On la connaît comme l’enseignante genevoise convertie à l’islam qui a tenté, en vain, d’obtenir le droit de porter son voile dans sa classe en plaidant sa cause jusqu’à la Cour européenne des droits de l’homme. Lucia Dahlab, 45 ans, également vice-présidente de l’Union des organisations musulmanes de Genève, est candidate sur la liste des Verts de la commune de Vernier en vue des élections municipales de mars prochain. Une candidature controversée, en raison du voile que l’aspirante a bien l’intention de porter durant la campagne, et dans les travées du Conseil municipal si elle est élue. Entretien.

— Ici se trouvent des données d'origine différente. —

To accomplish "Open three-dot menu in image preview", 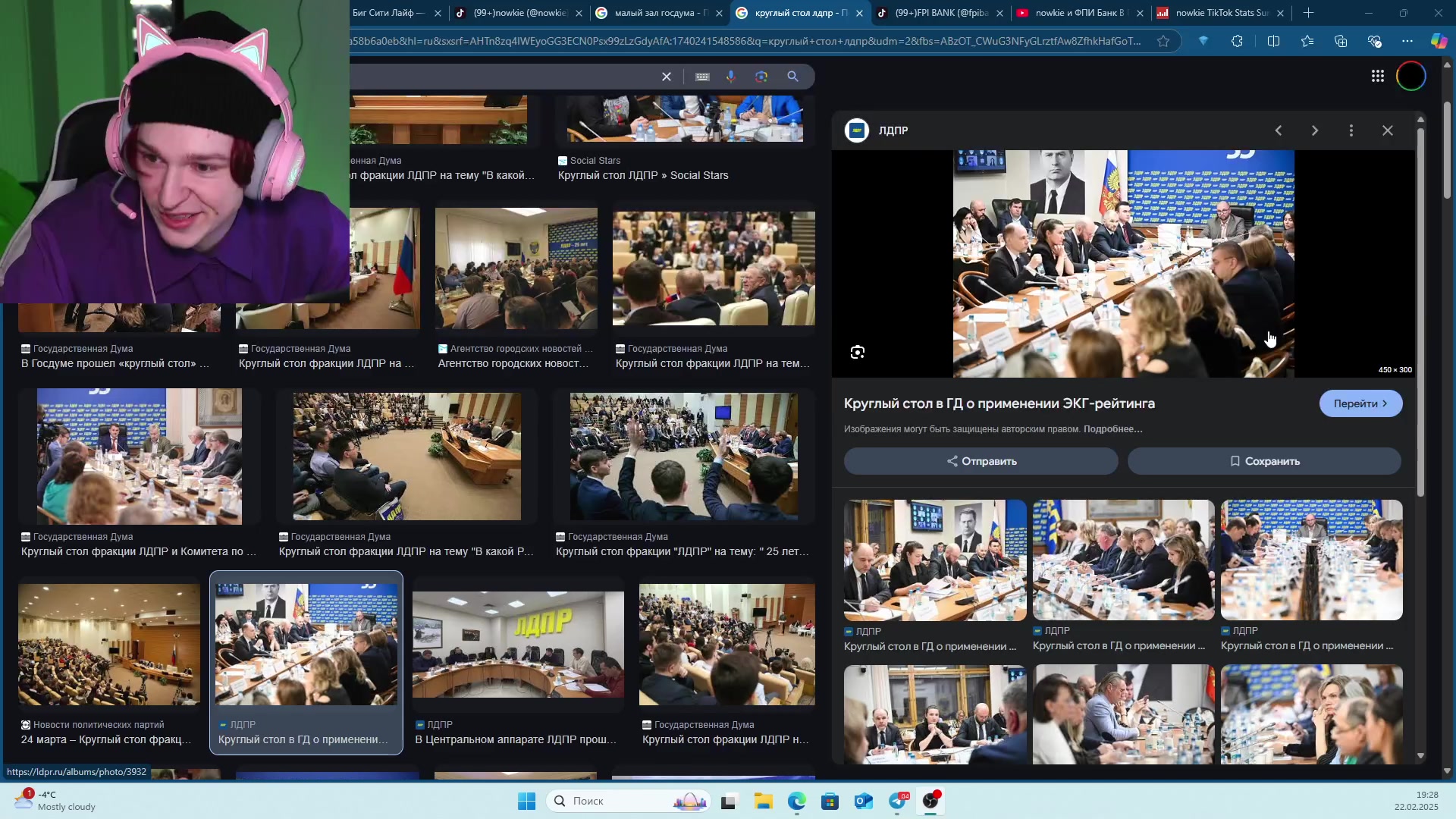I will (1351, 130).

Le Temps: Pourquoi vous lancez-vous en politique?

Lucia Dahlab: C’est une envie ancienne, je m’intéresse à la politique depuis vingt ans. On assiste aujour­d’hui à une montée en puissance du populisme, qui bafoue mes valeurs, et j’ai plus que jamais envie d’agir. Avant, avec toutes les histoires liées à mon foulard, je m’étais toujours autocensurée, pensant qu’on ne verrait pas des musulmanes voilées en politique avant deux générations. Tout a changé quand j’ai été approchée par des élus qui m’ont dit qu’il y avait une place pour moi. Il y a environ un an, je suis devenue membre des Verts.

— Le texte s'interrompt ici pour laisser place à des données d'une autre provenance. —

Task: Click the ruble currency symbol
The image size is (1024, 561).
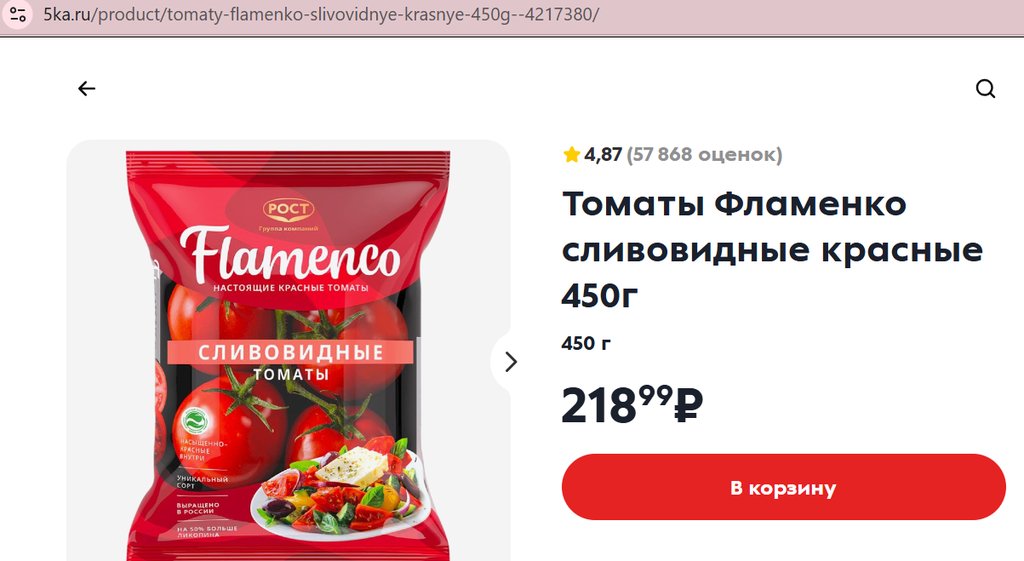Action: (688, 406)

– Une candidate voilée est ressentie par certains comme une provocation, qu’en pensez-vous?

– Provoquer n’a jamais été le sens de ma démarche, pas plus aujourd’hui que lorsque j’ai milité pour pouvoir porter mon voile à l’école. Je sais que je dérange, mais mon objectif est justement de ne plus déranger, qu’on me considère comme une citoyenne et éventuellement une élue comme les autres. Cela fait 15 ans que je porte le foulard et, depuis lors, je me bats pour que les femmes voilées puissent accéder au monde du travail et à toutes les fonctions qu’elles devraient pouvoir occuper dans la société.

– Votre candidature ne risque-t-elle pas de se résumer à une relance du débat pour ou contre le voile?

– Où qu’une femme voilée aille, cela crée la polémique et cela pose toujours un problème à certaines personnes. Mon but est de faire en sorte qu’on passe à autre chose. Je veux que l’on s’intéresse avant tout à mes compétences.

– Quels sont vos projets pour Vernier?

– J’habite la commune et j’y enseigne depuis vingt ans. Mon souhait est de participer à l’amélioration de la qualité de vie, notamment en créant des réseaux entre ses différents quartiers, en réduisant les nuisances liées à la mobilité, et en réfléchissant à la meilleure manière de renforcer l’offre parascolaire, puisque les citoyens ont voté en faveur de l’accueil continu des élèves.

– Le fait que les Verts espèrent à travers vous attirer l’électorat musulman ne vous donne-t-il pas l’impression d’être utilisée?

– Il faut accepter ce genre de chose quand on fait de la politique, tous les partis recherchent des candidats qui leur amèneront des voix dans un milieu ou un autre. Cela ne me gêne pas parce que les Verts mènent une politique claire, sincère et ouverte en matière d’intégration.